Karena itu, perlu peran aktif dari masyarakat. Susianah menekankan pentingnya edukasi dan sosialisasi kepada masyarakat mengenai pentingnya mencegah kekerasan terhadap anak sekalipun di ruang privat.
Sementara itu, Arif menyatakan, masyarakat harus diberdayakan melalui kegiatan RT dan RW sehingga perhatian antarwarga berkembang. Di samping itu, institusi agama perlu dikerahkan untuk memberi pembekalan tentang pernikahan bagi para calon pasangan baru.
Adapun Eliantoro menyatakan baru pertama kali menjumpai kekerasan terhadap anak oleh ibunya sendiri di wilayah hukum Polsek Jatiuwung. Ia pun mengimbau masyarakat untuk tidak ragu melapor kepadanya jika mengetahui adanya kekerasan terhadap anak. ”Fungsi kami adalah mengamankan masyarakat. Setiap laporan pasti kami tindak lanjuti,” ujarnya.

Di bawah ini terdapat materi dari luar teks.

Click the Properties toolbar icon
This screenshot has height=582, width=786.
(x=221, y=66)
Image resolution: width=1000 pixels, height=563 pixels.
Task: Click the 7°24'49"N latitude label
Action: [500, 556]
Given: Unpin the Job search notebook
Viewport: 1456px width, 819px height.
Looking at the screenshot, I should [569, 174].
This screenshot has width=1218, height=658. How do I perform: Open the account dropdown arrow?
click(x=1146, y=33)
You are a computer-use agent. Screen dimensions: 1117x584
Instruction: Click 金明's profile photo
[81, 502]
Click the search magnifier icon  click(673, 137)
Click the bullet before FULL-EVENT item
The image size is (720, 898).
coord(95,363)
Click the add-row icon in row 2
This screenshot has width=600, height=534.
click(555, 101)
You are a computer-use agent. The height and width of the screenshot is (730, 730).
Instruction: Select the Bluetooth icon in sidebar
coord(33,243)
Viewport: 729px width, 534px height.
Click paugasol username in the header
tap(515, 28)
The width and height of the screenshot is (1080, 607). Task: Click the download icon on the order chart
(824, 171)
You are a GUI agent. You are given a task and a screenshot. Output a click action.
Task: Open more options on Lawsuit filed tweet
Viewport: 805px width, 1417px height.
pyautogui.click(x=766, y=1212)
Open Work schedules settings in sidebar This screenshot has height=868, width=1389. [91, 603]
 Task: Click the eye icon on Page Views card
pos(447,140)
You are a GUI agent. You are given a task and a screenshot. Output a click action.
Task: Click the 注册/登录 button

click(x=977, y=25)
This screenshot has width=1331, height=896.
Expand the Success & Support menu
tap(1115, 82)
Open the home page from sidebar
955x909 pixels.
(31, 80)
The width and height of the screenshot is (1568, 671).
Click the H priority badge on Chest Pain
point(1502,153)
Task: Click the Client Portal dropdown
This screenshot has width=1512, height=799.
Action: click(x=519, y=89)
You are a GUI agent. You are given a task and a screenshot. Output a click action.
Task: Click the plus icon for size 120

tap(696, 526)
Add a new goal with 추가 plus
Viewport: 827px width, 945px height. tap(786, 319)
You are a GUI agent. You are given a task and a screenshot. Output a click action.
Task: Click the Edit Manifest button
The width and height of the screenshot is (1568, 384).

QLR seharusnya dapat dilindungi Undang-Undang Nomor 35 Tahun 2014 tentang Perlindungan Anak yang tak mengenal istilah ranah privat ataupun publik. Pemenuhan haknya untuk bebas dari kekerasan pun menjadi tanggung jawab setiap orang dewasa di sekitarnya. Nyawa seorang anak tak dapat dibandingkan dengan aib keluarga. (KRISTIAN OKA PRASETYADI)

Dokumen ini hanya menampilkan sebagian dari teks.